First, the incoming waste streams are mixed and equalized. The pH is then adjusted to the desired operating range. This is important to ensure the rest of the treatment proceeds properly.

Next, the waste stream is sent to an aeration basin where bubbling air through the liquid and a large population of microorganisms in the basin break down and remove residual organic solvents.

From there, the treated waste stream has a mix of solid biomass and treated water. The mixture is sent to a clarifier where the solids settle to the bottom to be removed and filtered downstream or sent back upstream. The separated water in the clarifier is then discharged from the WTP to the local Water Reclamation District for further treatment.
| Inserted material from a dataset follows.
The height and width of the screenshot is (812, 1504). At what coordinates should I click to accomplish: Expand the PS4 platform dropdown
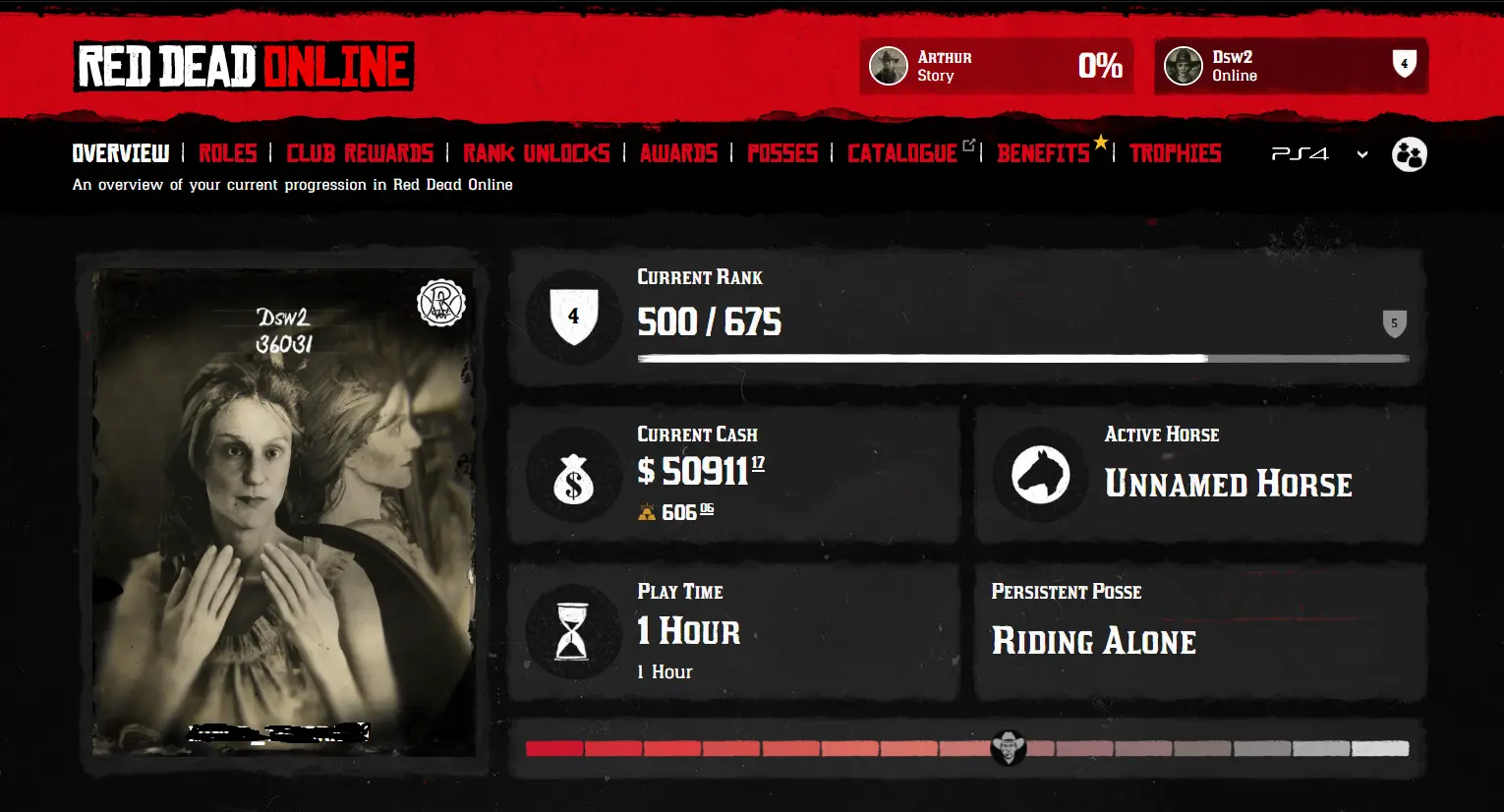point(1362,154)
Industrial Wastewater Treatment Plant Photo

Tank Farms

For liquid waste streams unable to be processed in a WTP, the volume will be consolidated in large collection vessels at a tank farm. The contents will then be loaded onto a tanker truck to be, likely, incinerated at a waste processing facility. Incineration isn’t just helpful for liquid waste streams though, as we’ll see below!

Tank Farm Photo
thermal oxidizer image

Thermal Oxidizers

One way to breakdown gaseous waste streams is with a thermal oxidizer. Many chemical production facilities will utilize these.

Think of these as extremely hot furnaces. There is a flame burning at over 1,400°F (760°C) that will oxidize and breakdown organic compounds, into water and carbon dioxide via combustion. This allows for harmful pollutants to be destroyed before entering the environment.